Recado aos empregadores: as pessoas talentosas não suportam mais ambientes de trabalho hostis, devotos à caixa de ferramentas e pagãos no culto à caixa de conexões humanas. Sem a promoção do encontro dessas caixas, por meio de atitudes cotidianas que reafirmam o compromisso de cooperação, ou colaboração, os bons profissionais vão embora. E eles têm completa razão em fazê-lo o quanto antes, em busca de um ambiente mais saudável para expressar os seus talentos e, afinal, viver, grande parte de seu tempo. Sem esses talentos, meus caros empregadores, possivelmente o seu empreendimento definhará. Portanto, trate de atualizar diariamente a sua parte no acordo de cooperação.

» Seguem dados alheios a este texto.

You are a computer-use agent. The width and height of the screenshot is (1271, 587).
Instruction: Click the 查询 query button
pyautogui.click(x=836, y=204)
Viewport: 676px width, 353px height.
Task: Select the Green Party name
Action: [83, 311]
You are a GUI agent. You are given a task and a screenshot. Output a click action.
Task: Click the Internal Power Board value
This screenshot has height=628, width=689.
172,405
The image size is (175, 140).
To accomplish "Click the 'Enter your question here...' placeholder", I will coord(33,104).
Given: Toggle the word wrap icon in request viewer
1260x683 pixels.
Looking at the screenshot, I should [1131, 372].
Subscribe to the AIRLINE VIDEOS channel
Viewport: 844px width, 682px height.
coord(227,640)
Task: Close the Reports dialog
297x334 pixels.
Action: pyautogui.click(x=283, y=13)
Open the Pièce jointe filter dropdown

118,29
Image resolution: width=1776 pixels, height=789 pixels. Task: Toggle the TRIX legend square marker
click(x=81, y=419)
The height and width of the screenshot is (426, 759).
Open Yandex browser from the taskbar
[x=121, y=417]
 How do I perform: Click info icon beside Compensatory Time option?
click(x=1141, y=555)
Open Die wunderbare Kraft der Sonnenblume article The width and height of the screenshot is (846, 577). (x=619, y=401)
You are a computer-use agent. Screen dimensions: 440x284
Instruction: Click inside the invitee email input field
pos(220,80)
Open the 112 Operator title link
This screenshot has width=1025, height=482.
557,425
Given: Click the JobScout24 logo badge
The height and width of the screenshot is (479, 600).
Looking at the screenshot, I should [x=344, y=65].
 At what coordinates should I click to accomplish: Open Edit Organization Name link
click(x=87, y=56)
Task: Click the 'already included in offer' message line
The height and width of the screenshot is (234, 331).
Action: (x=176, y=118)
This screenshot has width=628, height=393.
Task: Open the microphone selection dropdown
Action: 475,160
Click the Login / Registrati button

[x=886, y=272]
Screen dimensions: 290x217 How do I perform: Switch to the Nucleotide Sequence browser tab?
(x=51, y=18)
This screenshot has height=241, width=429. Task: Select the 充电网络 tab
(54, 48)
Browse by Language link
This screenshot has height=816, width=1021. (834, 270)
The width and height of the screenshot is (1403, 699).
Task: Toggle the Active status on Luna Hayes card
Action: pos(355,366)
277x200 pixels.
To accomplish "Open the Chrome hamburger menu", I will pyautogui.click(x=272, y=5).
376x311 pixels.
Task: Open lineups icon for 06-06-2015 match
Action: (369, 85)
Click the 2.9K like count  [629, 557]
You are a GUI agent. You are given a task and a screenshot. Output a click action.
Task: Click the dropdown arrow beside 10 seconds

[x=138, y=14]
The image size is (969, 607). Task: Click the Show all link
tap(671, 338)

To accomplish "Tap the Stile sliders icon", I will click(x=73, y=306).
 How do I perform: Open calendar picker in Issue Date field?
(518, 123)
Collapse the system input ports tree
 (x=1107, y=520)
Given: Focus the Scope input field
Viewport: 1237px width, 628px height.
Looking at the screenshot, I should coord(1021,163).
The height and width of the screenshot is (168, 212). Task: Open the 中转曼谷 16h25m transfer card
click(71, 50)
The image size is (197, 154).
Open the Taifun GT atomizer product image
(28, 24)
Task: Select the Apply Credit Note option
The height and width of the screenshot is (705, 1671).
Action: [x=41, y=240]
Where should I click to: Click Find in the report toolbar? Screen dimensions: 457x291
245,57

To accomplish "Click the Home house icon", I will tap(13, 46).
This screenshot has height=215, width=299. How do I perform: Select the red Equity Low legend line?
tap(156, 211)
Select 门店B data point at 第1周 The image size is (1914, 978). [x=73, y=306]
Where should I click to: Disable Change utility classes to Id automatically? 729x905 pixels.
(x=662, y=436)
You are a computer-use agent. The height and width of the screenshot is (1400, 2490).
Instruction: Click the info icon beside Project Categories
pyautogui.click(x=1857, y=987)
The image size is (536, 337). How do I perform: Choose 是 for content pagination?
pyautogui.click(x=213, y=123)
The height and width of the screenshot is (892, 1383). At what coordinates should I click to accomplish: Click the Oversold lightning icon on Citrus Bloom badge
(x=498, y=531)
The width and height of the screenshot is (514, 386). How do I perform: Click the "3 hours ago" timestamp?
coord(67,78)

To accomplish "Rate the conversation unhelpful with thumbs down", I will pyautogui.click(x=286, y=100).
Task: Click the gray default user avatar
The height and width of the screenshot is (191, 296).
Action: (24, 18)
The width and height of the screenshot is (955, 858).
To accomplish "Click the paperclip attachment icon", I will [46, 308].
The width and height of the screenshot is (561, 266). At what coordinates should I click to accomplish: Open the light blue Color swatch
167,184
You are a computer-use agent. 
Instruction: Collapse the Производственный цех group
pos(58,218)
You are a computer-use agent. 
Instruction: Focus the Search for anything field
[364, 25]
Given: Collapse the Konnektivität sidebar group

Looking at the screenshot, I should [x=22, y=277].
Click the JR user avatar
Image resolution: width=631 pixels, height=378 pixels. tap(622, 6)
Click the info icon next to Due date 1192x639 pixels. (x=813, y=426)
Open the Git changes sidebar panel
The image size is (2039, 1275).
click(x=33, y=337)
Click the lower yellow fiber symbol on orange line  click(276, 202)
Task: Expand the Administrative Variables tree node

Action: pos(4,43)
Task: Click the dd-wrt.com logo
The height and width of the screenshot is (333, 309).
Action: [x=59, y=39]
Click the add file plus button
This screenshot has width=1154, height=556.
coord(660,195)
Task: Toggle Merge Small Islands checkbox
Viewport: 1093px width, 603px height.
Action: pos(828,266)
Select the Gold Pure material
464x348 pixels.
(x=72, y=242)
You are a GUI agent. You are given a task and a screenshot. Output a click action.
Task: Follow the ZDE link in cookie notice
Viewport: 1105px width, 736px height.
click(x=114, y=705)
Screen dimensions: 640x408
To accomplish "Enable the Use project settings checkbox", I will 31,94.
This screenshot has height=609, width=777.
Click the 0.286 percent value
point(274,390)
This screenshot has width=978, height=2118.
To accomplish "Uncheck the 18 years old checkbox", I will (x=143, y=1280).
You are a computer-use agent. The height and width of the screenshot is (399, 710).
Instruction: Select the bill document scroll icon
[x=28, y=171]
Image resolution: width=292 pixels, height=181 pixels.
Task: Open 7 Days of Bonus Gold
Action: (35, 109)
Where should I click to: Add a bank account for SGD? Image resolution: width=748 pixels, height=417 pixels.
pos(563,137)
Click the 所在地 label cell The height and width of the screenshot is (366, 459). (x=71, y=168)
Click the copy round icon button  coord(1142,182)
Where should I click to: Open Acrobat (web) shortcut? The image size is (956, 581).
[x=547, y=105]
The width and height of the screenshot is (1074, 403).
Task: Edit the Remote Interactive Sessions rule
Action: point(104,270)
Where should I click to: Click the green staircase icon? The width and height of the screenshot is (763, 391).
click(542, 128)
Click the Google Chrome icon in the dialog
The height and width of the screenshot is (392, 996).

Recado aos empregados: passou da hora de abandonar a postura anestesiada e “mimimi”. A primeira, cujos sintomas são a alienação, a preguiça, a falta de vibração e a cultura do mais do mesmo, esburaca a rota do grupo em direção à excelência. A segunda, percebida em pessoas que reclamam de tudo, não propõe nada e ainda colocam defeito nas propostas alheias, contaminam a possibilidade de entusiasmo, prejudicando a qualidade do ar que se respira. Via de regra quem se comporta assim não está mais conectado à causa proposta pela sua atividade, seja no primeiro, segundo ou terceiro setores. Argumentos não faltam, mas o pragmatismo ajuda a encarar a questão com honestidade: se você oferece à empresa o seu melhor, mantém o compromisso de nutrir mais do intoxicar e, ainda assim, não enxerga qualquer ensaio de contrapartidas, não perca mais o seu tempo e procure outra turma. Mas se a empresa oferece um terreno fértil e te convida para o plantio, mas é você quem não vê mais sentido no que faz, tenha a dignidade de partir. É feio, medíocre e injusto ficar fazendo mais ou menos, conscientemente.
Lamento informar aos preguiçosos que seres humanos são mais complexos que ferramentas. Não basta distribuir tarefas e depois colocá-los de volta na caixa. Talvez fosse mais fácil se assim fosse. Mas, ah, seria muito menos interessante, belo e potente.